> _REQUIREMENTS_: Rewrite the rows below, replacing each occurrence of "Where should I click to" with "Where do I click to" and keeping everything else the same.
↓↓↓
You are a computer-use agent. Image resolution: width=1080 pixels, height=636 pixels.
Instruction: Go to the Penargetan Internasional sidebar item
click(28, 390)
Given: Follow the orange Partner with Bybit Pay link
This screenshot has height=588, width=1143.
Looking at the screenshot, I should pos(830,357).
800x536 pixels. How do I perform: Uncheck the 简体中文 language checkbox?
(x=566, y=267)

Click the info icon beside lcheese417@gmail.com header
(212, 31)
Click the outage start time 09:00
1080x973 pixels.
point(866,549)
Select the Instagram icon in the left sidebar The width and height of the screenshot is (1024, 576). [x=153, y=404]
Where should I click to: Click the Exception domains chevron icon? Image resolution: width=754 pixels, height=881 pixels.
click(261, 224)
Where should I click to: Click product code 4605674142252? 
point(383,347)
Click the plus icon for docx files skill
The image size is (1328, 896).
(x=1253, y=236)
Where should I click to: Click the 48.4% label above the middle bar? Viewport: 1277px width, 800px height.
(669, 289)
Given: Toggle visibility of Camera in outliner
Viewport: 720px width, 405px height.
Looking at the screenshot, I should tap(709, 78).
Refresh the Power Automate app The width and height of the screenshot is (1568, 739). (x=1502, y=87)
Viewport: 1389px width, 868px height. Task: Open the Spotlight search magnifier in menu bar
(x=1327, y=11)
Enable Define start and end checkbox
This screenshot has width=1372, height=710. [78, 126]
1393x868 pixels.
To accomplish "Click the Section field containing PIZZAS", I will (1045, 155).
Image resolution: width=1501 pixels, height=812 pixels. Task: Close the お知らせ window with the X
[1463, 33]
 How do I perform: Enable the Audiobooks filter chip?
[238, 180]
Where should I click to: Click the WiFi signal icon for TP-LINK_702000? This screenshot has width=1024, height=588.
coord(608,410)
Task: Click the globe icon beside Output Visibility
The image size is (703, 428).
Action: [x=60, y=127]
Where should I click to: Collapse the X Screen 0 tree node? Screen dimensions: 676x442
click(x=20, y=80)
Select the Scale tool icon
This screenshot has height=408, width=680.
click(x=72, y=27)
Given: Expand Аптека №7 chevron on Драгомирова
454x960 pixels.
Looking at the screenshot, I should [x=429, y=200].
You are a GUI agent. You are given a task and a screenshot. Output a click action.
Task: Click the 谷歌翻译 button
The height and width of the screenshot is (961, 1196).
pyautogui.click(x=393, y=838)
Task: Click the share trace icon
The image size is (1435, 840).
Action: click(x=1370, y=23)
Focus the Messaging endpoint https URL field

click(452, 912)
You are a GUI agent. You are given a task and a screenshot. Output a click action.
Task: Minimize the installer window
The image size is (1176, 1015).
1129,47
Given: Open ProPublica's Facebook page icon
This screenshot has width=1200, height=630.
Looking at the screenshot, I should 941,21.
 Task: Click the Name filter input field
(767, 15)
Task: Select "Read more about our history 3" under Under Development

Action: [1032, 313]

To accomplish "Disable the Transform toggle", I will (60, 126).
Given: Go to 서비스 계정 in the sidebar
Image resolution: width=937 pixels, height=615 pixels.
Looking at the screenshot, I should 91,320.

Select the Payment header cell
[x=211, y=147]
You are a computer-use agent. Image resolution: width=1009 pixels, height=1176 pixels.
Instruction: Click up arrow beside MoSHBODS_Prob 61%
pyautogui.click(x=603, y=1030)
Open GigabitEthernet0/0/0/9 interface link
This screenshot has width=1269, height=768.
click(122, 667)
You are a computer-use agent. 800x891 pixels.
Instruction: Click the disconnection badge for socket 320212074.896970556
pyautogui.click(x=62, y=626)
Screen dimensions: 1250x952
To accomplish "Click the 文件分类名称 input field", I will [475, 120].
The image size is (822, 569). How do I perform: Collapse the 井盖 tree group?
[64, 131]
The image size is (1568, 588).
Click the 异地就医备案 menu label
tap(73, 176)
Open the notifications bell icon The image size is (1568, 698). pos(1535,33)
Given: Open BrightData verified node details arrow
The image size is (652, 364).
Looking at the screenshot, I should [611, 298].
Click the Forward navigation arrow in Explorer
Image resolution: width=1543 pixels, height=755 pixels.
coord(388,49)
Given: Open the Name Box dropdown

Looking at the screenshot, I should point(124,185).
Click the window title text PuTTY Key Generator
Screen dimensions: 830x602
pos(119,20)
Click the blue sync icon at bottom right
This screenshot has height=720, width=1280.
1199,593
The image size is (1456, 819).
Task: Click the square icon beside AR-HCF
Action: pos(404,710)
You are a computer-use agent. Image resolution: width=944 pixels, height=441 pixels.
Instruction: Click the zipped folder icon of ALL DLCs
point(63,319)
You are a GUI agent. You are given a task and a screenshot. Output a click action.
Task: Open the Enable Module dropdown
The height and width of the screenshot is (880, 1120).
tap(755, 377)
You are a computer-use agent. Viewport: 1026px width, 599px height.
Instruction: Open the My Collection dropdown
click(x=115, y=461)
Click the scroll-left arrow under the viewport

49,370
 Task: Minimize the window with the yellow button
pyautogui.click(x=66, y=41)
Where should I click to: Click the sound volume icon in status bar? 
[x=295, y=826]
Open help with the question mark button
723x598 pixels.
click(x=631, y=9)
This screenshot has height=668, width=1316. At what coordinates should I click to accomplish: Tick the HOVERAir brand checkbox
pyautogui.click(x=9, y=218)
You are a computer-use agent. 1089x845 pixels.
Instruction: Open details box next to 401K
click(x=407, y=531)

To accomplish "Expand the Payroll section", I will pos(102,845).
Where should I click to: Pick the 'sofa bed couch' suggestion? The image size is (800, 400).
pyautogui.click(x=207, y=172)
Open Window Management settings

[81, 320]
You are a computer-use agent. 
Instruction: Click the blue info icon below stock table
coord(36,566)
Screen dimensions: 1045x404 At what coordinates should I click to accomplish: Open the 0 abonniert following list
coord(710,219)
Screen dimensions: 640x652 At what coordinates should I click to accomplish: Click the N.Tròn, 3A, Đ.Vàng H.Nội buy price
↑↑↑
> _THE ANSWER_:
You are a computer-use agent. Image resolution: width=1080 pixels, height=636 pixels.
Instruction: Go to the Penargetan Internasional sidebar item
click(28, 390)
Given: Follow the orange Partner with Bybit Pay link
This screenshot has height=588, width=1143.
Looking at the screenshot, I should pos(830,357).
800x536 pixels. How do I perform: Uncheck the 简体中文 language checkbox?
(x=566, y=267)

Click the info icon beside lcheese417@gmail.com header
(212, 31)
Click the outage start time 09:00
1080x973 pixels.
point(866,549)
Select the Instagram icon in the left sidebar The width and height of the screenshot is (1024, 576). [x=153, y=404]
Where do I click to: Click the Exception domains chevron icon? Image resolution: width=754 pixels, height=881 pixels.
click(261, 224)
Where do I click to: Click product code 4605674142252? 
point(383,347)
Click the plus icon for docx files skill
The image size is (1328, 896).
(x=1253, y=236)
Where do I click to: Click the 48.4% label above the middle bar? Viewport: 1277px width, 800px height.
(669, 289)
Given: Toggle visibility of Camera in outliner
Viewport: 720px width, 405px height.
Looking at the screenshot, I should tap(709, 78).
Refresh the Power Automate app The width and height of the screenshot is (1568, 739). (x=1502, y=87)
Viewport: 1389px width, 868px height. Task: Open the Spotlight search magnifier in menu bar
(x=1327, y=11)
Enable Define start and end checkbox
This screenshot has width=1372, height=710. [78, 126]
1393x868 pixels.
To accomplish "Click the Section field containing PIZZAS", I will (1045, 155).
Image resolution: width=1501 pixels, height=812 pixels. Task: Close the お知らせ window with the X
[1463, 33]
 How do I perform: Enable the Audiobooks filter chip?
[238, 180]
Where do I click to: Click the WiFi signal icon for TP-LINK_702000? This screenshot has width=1024, height=588.
coord(608,410)
Task: Click the globe icon beside Output Visibility
The image size is (703, 428).
Action: [x=60, y=127]
Where do I click to: Collapse the X Screen 0 tree node? Screen dimensions: 676x442
click(x=20, y=80)
Select the Scale tool icon
This screenshot has height=408, width=680.
click(x=72, y=27)
Given: Expand Аптека №7 chevron on Драгомирова
454x960 pixels.
Looking at the screenshot, I should [x=429, y=200].
You are a GUI agent. You are given a task and a screenshot. Output a click action.
Task: Click the 谷歌翻译 button
The height and width of the screenshot is (961, 1196).
pyautogui.click(x=393, y=838)
Task: Click the share trace icon
The image size is (1435, 840).
Action: click(x=1370, y=23)
Focus the Messaging endpoint https URL field

click(452, 912)
You are a GUI agent. You are given a task and a screenshot. Output a click action.
Task: Minimize the installer window
The image size is (1176, 1015).
1129,47
Given: Open ProPublica's Facebook page icon
This screenshot has width=1200, height=630.
Looking at the screenshot, I should 941,21.
 Task: Click the Name filter input field
(767, 15)
Task: Select "Read more about our history 3" under Under Development

Action: [1032, 313]

To accomplish "Disable the Transform toggle", I will (60, 126).
Given: Go to 서비스 계정 in the sidebar
Image resolution: width=937 pixels, height=615 pixels.
Looking at the screenshot, I should 91,320.

Select the Payment header cell
[x=211, y=147]
You are a computer-use agent. Image resolution: width=1009 pixels, height=1176 pixels.
Instruction: Click up arrow beside MoSHBODS_Prob 61%
pyautogui.click(x=603, y=1030)
Open GigabitEthernet0/0/0/9 interface link
This screenshot has width=1269, height=768.
click(122, 667)
You are a computer-use agent. 800x891 pixels.
Instruction: Click the disconnection badge for socket 320212074.896970556
pyautogui.click(x=62, y=626)
Screen dimensions: 1250x952
To accomplish "Click the 文件分类名称 input field", I will [475, 120].
The image size is (822, 569). How do I perform: Collapse the 井盖 tree group?
[64, 131]
The image size is (1568, 588).
Click the 异地就医备案 menu label
tap(73, 176)
Open the notifications bell icon The image size is (1568, 698). pos(1535,33)
Given: Open BrightData verified node details arrow
The image size is (652, 364).
Looking at the screenshot, I should [611, 298].
Click the Forward navigation arrow in Explorer
Image resolution: width=1543 pixels, height=755 pixels.
coord(388,49)
Given: Open the Name Box dropdown

Looking at the screenshot, I should point(124,185).
Click the window title text PuTTY Key Generator
Screen dimensions: 830x602
pos(119,20)
Click the blue sync icon at bottom right
This screenshot has height=720, width=1280.
1199,593
The image size is (1456, 819).
Task: Click the square icon beside AR-HCF
Action: pos(404,710)
You are a computer-use agent. Image resolution: width=944 pixels, height=441 pixels.
Instruction: Click the zipped folder icon of ALL DLCs
point(63,319)
You are a GUI agent. You are given a task and a screenshot. Output a click action.
Task: Open the Enable Module dropdown
The height and width of the screenshot is (880, 1120).
tap(755, 377)
You are a computer-use agent. Viewport: 1026px width, 599px height.
Instruction: Open the My Collection dropdown
click(x=115, y=461)
Click the scroll-left arrow under the viewport

49,370
 Task: Minimize the window with the yellow button
pyautogui.click(x=66, y=41)
Where do I click to: Click the sound volume icon in status bar? 
[x=295, y=826]
Open help with the question mark button
723x598 pixels.
click(x=631, y=9)
This screenshot has height=668, width=1316. At what coordinates should I click to accomplish: Tick the HOVERAir brand checkbox
pyautogui.click(x=9, y=218)
You are a computer-use agent. 1089x845 pixels.
Instruction: Open details box next to 401K
click(x=407, y=531)

To accomplish "Expand the Payroll section", I will pos(102,845).
Where do I click to: Pick the 'sofa bed couch' suggestion? The image size is (800, 400).
pyautogui.click(x=207, y=172)
Open Window Management settings

[81, 320]
You are a computer-use agent. 
Instruction: Click the blue info icon below stock table
coord(36,566)
Screen dimensions: 1045x404 At what coordinates should I click to accomplish: Open the 0 abonniert following list
coord(710,219)
Screen dimensions: 640x652 At what coordinates should I click to accomplish: Click the N.Tròn, 3A, Đ.Vàng H.Nội buy price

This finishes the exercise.